Most organisations today have more data than they know what to do with. Yet despite the dashboards, the reports, and the analytics investments, a surprisingly common problem persists: nobody can clearly explain how their core operations actually work. Two disciplines are frequently cited as the solution: data mining and process mining. They sound similar. They're often confused. And they answer fundamentally different questions.

Here's what makes them unique, when to choose each one, and why understanding the difference is more important than many realize.

What Is Data Mining?

Data mining is the practice of analysing large datasets to uncover patterns, correlations, and predictive insights. It draws on statistics, machine learning, and database research to find meaning in data at scale.

Data mining operates across a broad range of data, including customer records, transactional data, behavioural signals, and financial history. It produces outputs such as predictive models, customer segments, fraud indicators, and demand forecasts.

Common applications include:

  • Retail: identifying which products are frequently purchased together to inform promotions
  • Banking: flagging unusual transaction patterns as potential fraud signals
  • Marketing: predicting which customers are likely to churn based on engagement behaviour

The core question data mining answers is: what patterns exist in this data, and what are they likely to tell us about the future?

What Is Process Mining?

Process mining is a data-driven technique that reconstructs, analyses, and monitors business processes using event log data generated by enterprise systems like ERPs, CRMs, and BPM platforms.

Every time a step in a business process occurs, an invoice is received, an approval is granted, or a case is escalated, the system records it. Process mining reads those timestamped records and stitches them into an accurate, end-to-end picture of how work actually flows through an organisation.
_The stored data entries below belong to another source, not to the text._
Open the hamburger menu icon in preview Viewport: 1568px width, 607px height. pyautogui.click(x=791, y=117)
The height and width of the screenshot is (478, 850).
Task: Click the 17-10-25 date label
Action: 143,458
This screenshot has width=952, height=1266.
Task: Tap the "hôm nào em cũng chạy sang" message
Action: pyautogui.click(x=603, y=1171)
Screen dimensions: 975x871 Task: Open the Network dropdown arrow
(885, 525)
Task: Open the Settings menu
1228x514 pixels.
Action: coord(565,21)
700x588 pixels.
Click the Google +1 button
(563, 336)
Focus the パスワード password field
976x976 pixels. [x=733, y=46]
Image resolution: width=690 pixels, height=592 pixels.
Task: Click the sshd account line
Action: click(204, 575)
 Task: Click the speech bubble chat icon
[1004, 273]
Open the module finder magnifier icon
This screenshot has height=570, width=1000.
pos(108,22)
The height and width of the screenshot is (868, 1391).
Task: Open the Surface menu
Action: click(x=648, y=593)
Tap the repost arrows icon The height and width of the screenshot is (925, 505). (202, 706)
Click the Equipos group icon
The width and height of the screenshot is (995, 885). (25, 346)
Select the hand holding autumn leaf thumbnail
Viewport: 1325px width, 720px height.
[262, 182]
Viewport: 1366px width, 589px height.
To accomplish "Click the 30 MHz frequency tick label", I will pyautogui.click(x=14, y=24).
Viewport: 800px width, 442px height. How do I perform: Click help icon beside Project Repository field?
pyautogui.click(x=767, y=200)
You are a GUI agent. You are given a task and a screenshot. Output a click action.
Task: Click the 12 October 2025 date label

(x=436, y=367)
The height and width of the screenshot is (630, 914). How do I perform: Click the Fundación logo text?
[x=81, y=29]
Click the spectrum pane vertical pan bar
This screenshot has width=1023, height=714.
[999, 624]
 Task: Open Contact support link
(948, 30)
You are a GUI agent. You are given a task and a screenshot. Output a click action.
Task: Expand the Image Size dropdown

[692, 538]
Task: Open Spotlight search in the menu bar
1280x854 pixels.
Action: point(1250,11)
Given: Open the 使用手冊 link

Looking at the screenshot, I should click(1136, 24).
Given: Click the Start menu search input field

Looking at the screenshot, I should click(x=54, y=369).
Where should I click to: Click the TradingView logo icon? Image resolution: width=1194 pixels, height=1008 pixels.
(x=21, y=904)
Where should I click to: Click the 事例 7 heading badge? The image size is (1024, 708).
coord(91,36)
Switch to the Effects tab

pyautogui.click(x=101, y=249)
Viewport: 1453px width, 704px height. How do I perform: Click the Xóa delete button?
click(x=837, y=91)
The three core functions of process mining are:

  • Process discovery: reconstructing the actual process from event data, including all variants and exceptions
  • Conformance checking: comparing the actual process against the documented or intended process to identify deviations
  • Process enhancement: using process data to identify improvement opportunities, bottlenecks, and automation candidates

The core question process mining answers is: how does this process actually run, where does it deviate, and where is time being lost?

Data Mining vs Process Mining: The Core Differences

While both disciplines are rooted in data analysis, they operate on different inputs, answer different questions, and serve different parts of the organisation.

Analyses

- Data Mining: Data content and patterns

- Process Mining: Event sequences and process flow

Primary question

- Data Mining: What does the data show?

- Process Mining: How does the process actually run?

Data source

- Data Mining: Broad datasets

- Process Mining: Event logs from enterprise systems

Output

- Data Mining: Predictions, segments, models

- Process Mining: Process maps, bottleneck reports

Typical user

- Data Mining: Data science and BI teams

- Process Mining: Operations and process excellence teams

The simplest way to frame it: data mining tells you what is in your data. Process mining tells you what happened in your operations to produce it.

When to Use Each, and When to Use Both

Use data mining when:

  • You want to understand customer behaviour or predict future outcomes
  • You're building models from historical or multi-source datasets
  • Your question starts with "what is likely to happen?" or "what correlates with what?"

Use process mining when:

  • You want to see how a business process actually runs end-to-end
  • You're planning an automation project and need to know what you're actually automating
  • You need to satisfy compliance, audit, or regulatory requirements with documented process evidence
  • Your question starts with "where is the bottleneck?" or "are we following the process we think we are?"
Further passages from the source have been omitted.